Late this month, so GISS is already out. Both GISS and TempLS recorded an almost identical small rise in the October Land/Ocean anomaly. TempLS was up from 0.424 to 0.486°C, and GISS up from 0.48°C to 0.54°C. The graph is below the jump::
Hmm, what does it mean when the satellite temps head in the opposite direction to the surface temps? If the global temperatures are being supported by polar warmth, then HADCrut is going to show cooling. Kevin C
KevinC: Hmm, what does it mean when the satellite temps head in the opposite direction to the surface temps?
Well here's my view since I haven't seen any takers on that question:
In order to compare month-to-month time-series, there are several criteria that the signals being compared must satisfy. One is that they are phase linear at that frequency rate (and that the two signals are in phase..)
The fact they are different is likely at least partly related to the difference in what they are measuring (surface air temperature inside the atmospheric boundary layer versus well-mixed tropospheric temperature), partly due to different systematic errors partly due to noise sources (including systematic error introduced by the averaging process).
If you really want a metric for comparison, look either at the coherence between two series, or the power spectral density (PSD) within a single series. The "real" global mean temperature should have a seasonal component in it (even after anomalization, and I can expand on why I believe that to be true), which means there should be an annual component in the PSD as well as sub-annual harmonics.
A comparison of HACRUT, GISTEMP and UAH actually reveals that UAH may have over-corrected for seasonal effect (there are notches in the UAH PSD at these frequency components), meaning that UAH is essentially worthless in looking at sub-annual variation. The other series generally don't agree that well on sub-annual too. It depends on the details of how well you did the annual average for how much of the seasonal component survives the averaging.

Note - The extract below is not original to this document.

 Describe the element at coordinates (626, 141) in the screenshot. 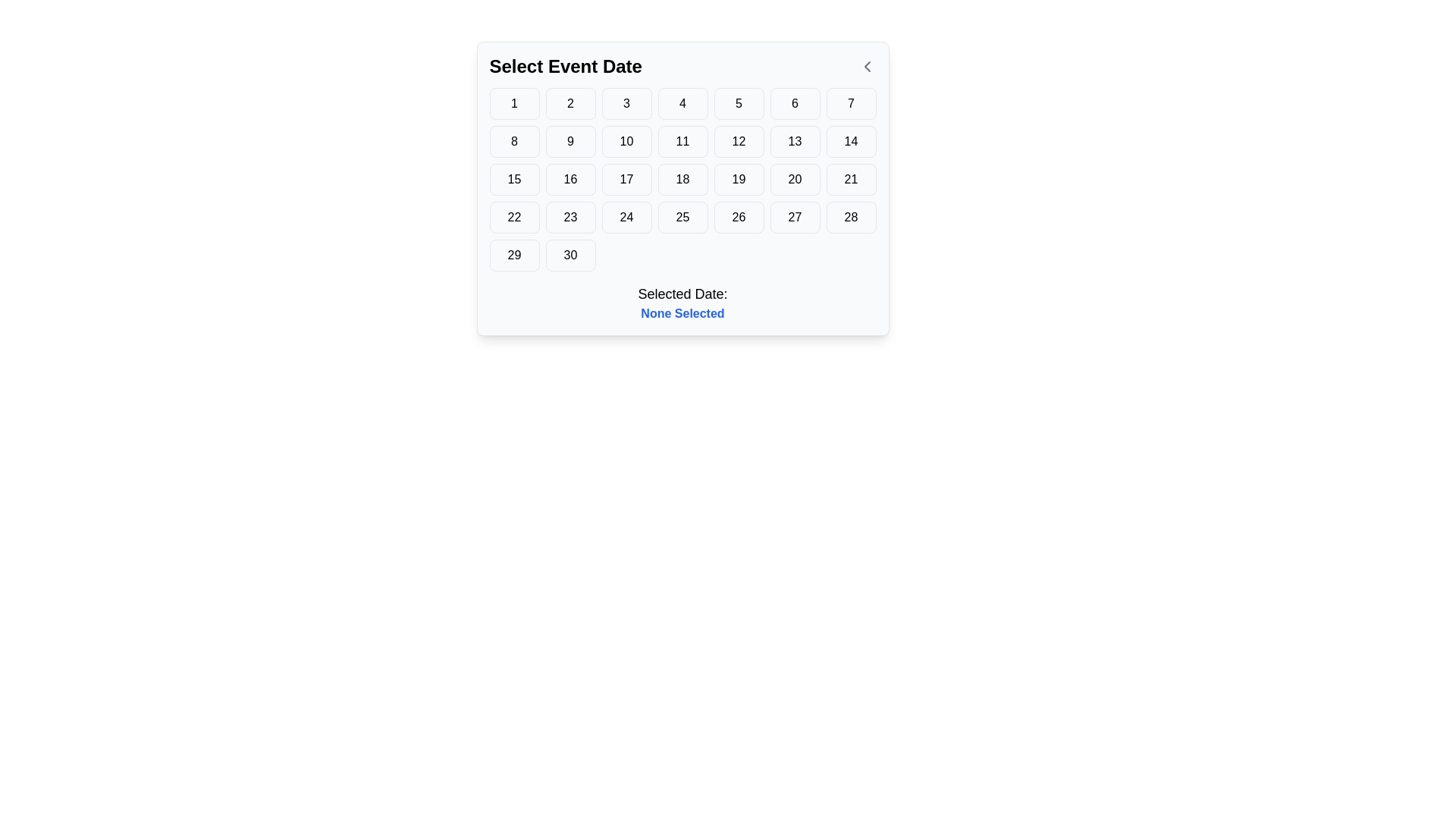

Done entirely wrong, you end up just smearing out the spectral peaks, and again just end up with garbage for sub-annual variability.
Sorry if this is a bit terse, I can expand on this if what I am saying is unclear.
Carrick, Thanks. There is also (I believe) a view that satellite troposphere temperatures are a leading indicator of GMST change. I've been trying to track down my source for that belief.
Thanks both! The annual cycle stuff is interesting. I've just established that a residual annual cycle is the primary remaining difference between my recreation of CRUTEM3 and the real thing - presumably as a result of my 'improved' station alignment technique (a quick-and-dirty iterative approximation to Nick's). I can see that could be a factor, and it's one that is easily testable. If tropo temps are a leading indicator of GMST, then that should also be testable with a lag analysis. So many interesting calculations to do... Kevin C
Kevin C: I've just established that a residual annual cycle is the primary remaining difference between my recreation of CRUTEM3 and the real thing - presumably as a result of my 'improved' station alignment technique (a quick-and-dirty iterative approximation to Nick's).
It's my belief that this technique (which actually originated with RomanM as I understand it) reduces the amount of "spectral smearing" associated with anomalization. I believe all of the "traditional"/"professional" reconstructions suffer from this spectral smearing to different extents.
In terms of lag differences, if you know that the data are getting highly filtered, you need to be careful that there isn't a phase lag introduced by the filtering—and if the filters are different between different algorithms, the same frequency component can have different group delays associated with the roll-off of the filter—and you could end up with different amplitudes and different lags associated with high frequency phenomena between different reconstructions.
I implemented a method of station combination which originally I thought was a version of Tamino's but I'm not sure if it is different or not. I manually did this in excel way back at the start of 2010 and have since been more interested in using Nick's or Tamino's methods using the RGHCN Processor (Mosher) but I was wondering how the method sounds mathematically. I'm still not 100% sure how I could summarize it in a formula but anyways...
The method is as follows:
Average all station data available for each month into a simple average. Calculate the average for the simple average and each active station for the overlapping months (between the simple average of all and the individual station).
Adjust the values of each station by the offset calculated between the individual station and the overlapping period of the simple average to "align" stations. This is done simultaneously for all stations.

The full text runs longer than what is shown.